## Work instructions:
(a) Using the extract on renaming DataFrame columns, answer:
(i) According to the extract, why didn't the new column names stick?
(ii) What vendor appears in the row with index 3 of the displayed table?
(iii) What does the note say will happen if you don't say header = 0?
(b) Carry on the extract on renaming DataFrame columns from the point where it stops.

## Extract to read:
WTF? Why didn't the new column names stick? The reason is that the rename function returned a new DataFrame. It didn't make the changes "in place". To make the changes permanent, use one of the following 2 commands.

In [35]:
# The following are equivalent. # Only run one of these!
df2012.rename(columns = newColNames, inplace = True)
#df2012 = df2012.rename(columns = newColNames)

In [36]:
df2012.head()

Unnamed: 0,AgencyNum,AgencyName,LastName,Cardholder First Initial,Description,Amount,Vendor,Transaction Date,Posted Date,Merchant Category Code (MCC),PyType
0,1000,OKLAHOMA STATE UNIVERSITY,BELL,D,GENERAL PURCHASE,$60.07,WM SUPERCENTER,30-Jun-11,1-Jul-11,GROCERY STORES AND SUPERMARKETS,<class 'str'>
1,1000,OKLAHOMA STATE UNIVERSITY,BELL,D,GENERAL PURCHASE,$41.29,WM SUPERCENTER,30-Jun-11,1-Jul-11,GROCERY STORES AND SUPERMARKETS,<class 'str'>
2,1000,OKLAHOMA STATE UNIVERSITY,BEROUSEK,M,GENERAL PURCHASE,($180.00),A.C.E. SUPPLY & SERVICE,30-Jun-11,1-Jul-11,STATIONERY OFFICE SUPPLIES PRINTING AND WRIT...,<class 'str'>
3,1000,OKLAHOMA STATE UNIVERSITY,FOCHT,R,GENERAL PURCHASE,$9.36,NAPA AUTO PARTS,29-Jun-11,1-Jul-11,AUTOMOTIVE PARTS AND ACCESSORIES STORES,<class 'str'>
4,1000,OKLAHOMA STATE UNIVERSITY,FOCHT,R,GENERAL PURCHASE,$16.86,NAPA AUTO PARTS,29-Jun-11,1-Jul-11,AUTOMOTIVE PARTS AND ACCESSORIES STORES,<class 'str'>


A better approach is to rename the columns when you import the file. Like this:

In [40]:
# Note: if you don't say header = 0, it will import these names as the first row of your dataset!

## Information supplied:
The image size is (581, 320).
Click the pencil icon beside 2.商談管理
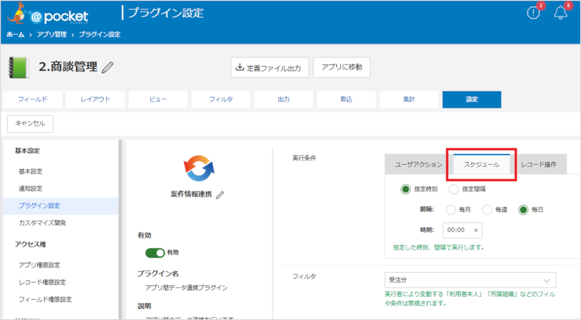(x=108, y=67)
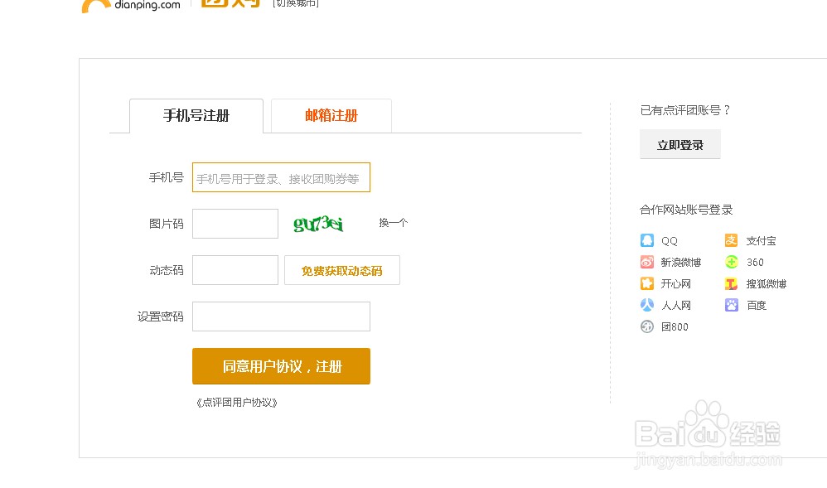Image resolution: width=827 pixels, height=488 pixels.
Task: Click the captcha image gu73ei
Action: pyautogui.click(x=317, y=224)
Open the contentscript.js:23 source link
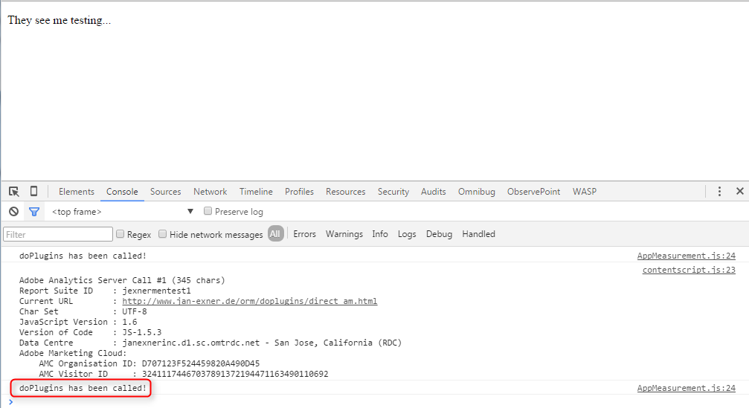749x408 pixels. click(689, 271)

## Results in order:
(a)
(i) The rename function returned a new DataFrame and didn't make the changes "in place".
(ii) NAPA AUTO PARTS.
(iii) It will import these names as the first row of your dataset.

(b)
df2012 = pd.read_csv(
    'PCard_FY2012.csv', 
    header = 0,
    names = [
        'AgencyNum', 'AgencyName', 
        'LastName', 'FirstInit',
        'Description','Amount','Vendor',
        'TransDate','PostDate',
        'MCC']
)

In [39]:
df2012.head()

Unnamed: 0,AgencyNum,AgencyName,LastName,FirstInit,Description,Amount,Vendor,TransDate,PostDate,MCC
0,1000,OKLAHOMA STATE UNIVERSITY,BELL,D,GENERAL PURCHASE,$60.07,WM SUPERCENTER,30-Jun-11,1-Jul-11,GROCERY STORES AND SUPERMARKETS
1,1000,OKLAHOMA STATE UNIVERSITY,BELL,D,GENERAL PURCHASE,$41.29,WM SUPERCENTER,30-Jun-11,1-Jul-11,GROCERY STORES AND SUPERMARKETS
2,1000,OKLAHOMA STATE UNIVERSITY,BEROUSEK,M,GENERAL PURCHASE,($180.00),A.C.E. SUPPLY & SERVICE,30-Jun-11,1-Jul-11,STATIONERY OFFICE SUPPLIES PRINTING AND WRIT...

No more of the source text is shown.